Musee des Augustins de Toulouse. The Musée des Augustins de Toulouse is a fine arts museum in Toulouse, France which conserves a collection of sculpture and paintings from the Middle Ages to the early 20th century.
   The paintings are from throughout France, the sculptures representing Occitan culture of the region with a particularly rich assemblage of Romanesque sculpture. The building in which the museum is sited was built in 1309 in the Gothic style and prior to the French Revolution housed Toulouse's Augustinian convent.
   The convent was secularized in 1793 and first opened to the public as a museum on 27 August 1795 by decree of the French Convention, very shortly after the opening of the Louvre, making it one of the oldest museums in France after the Louvre and the Musée des Beaux Arts in Besançon. It at first housed the Muséum Provisoire du Midi de la République and the école des Beaux-Arts.

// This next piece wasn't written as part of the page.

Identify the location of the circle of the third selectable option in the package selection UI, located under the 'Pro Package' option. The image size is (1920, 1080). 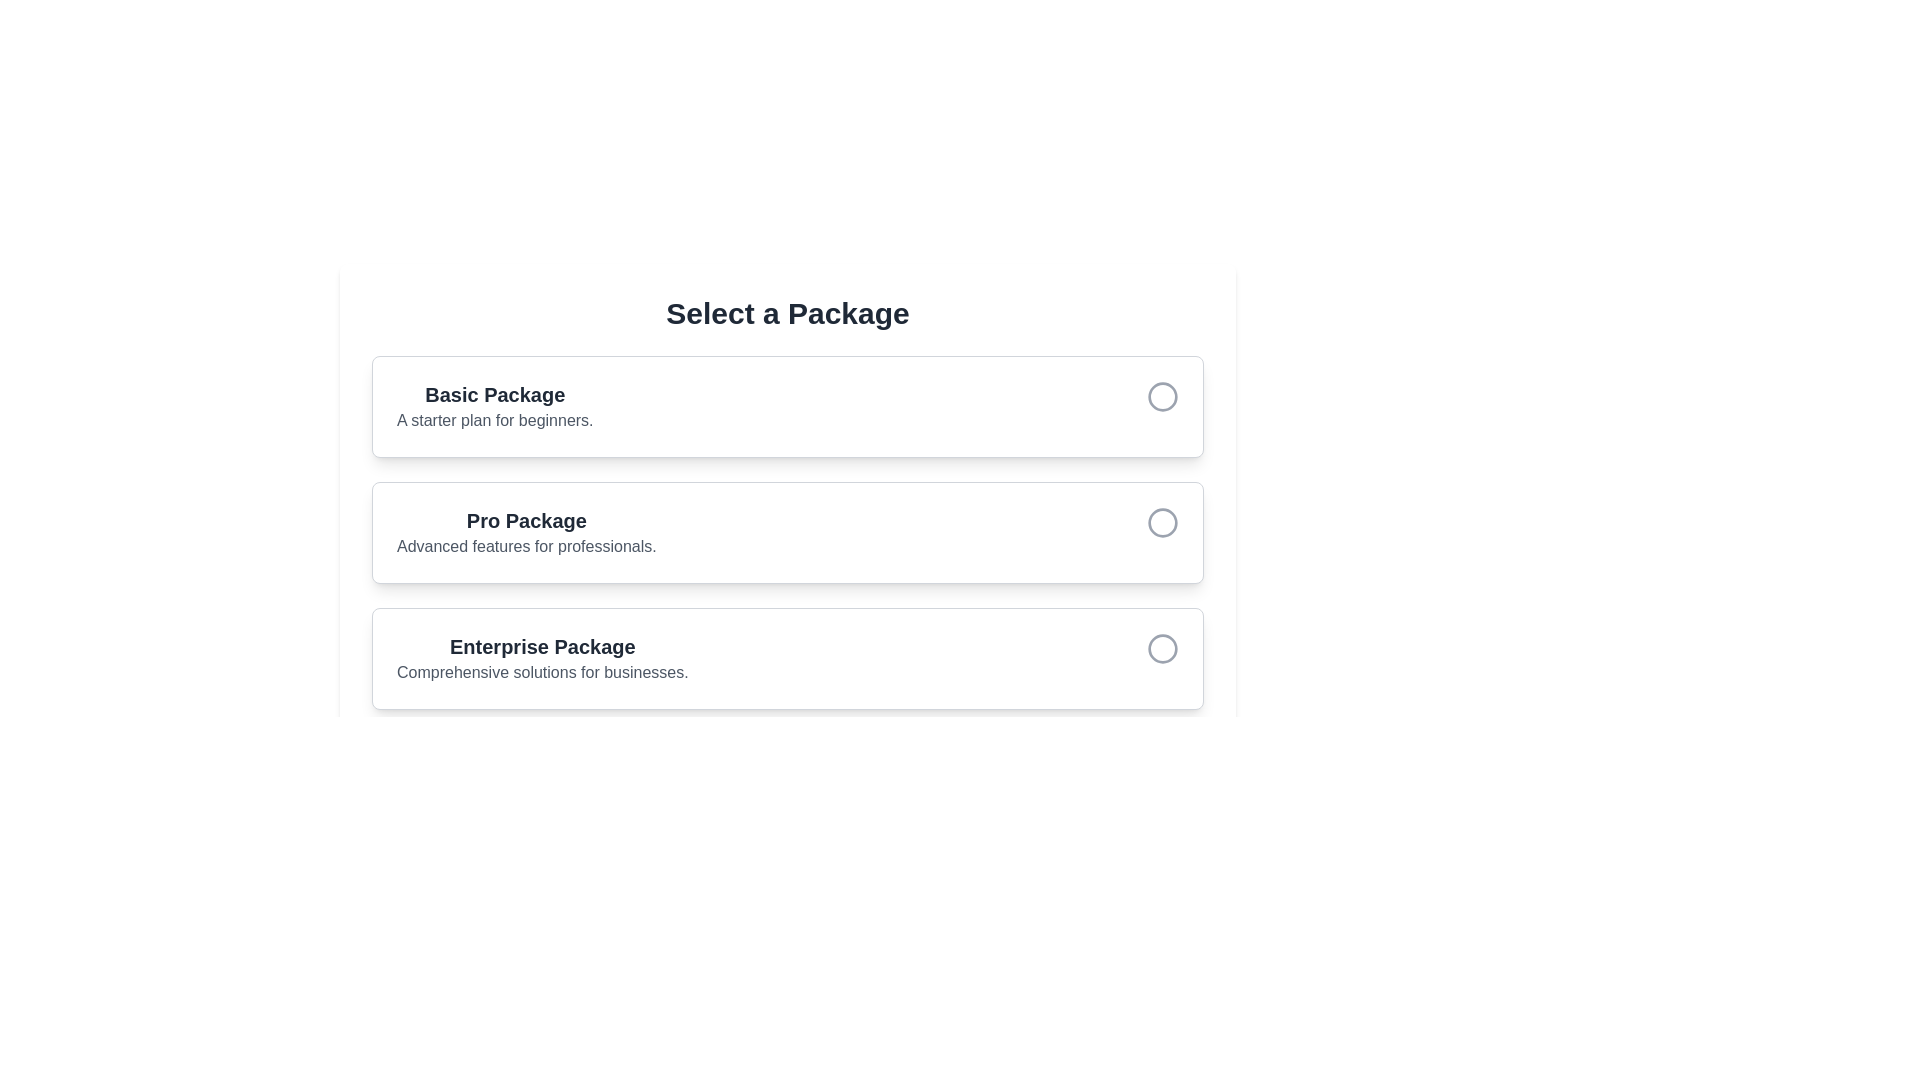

   The Musée des Augustins de Toulouse was one of fifteen museums founded in provincial centres, by a decree of 13 Fructidor year IX, which was promulgated by the minister of the interior, Jean-Antoine Chaptal. At the start of the 19th century several medieval buildings were demolished and in their place Viollet-le-Duc and his pupil Darcy put up new exhibition galleries, accessed by a Gothic Revival monumental stair offering an interplay of richly complicated vaulting systems.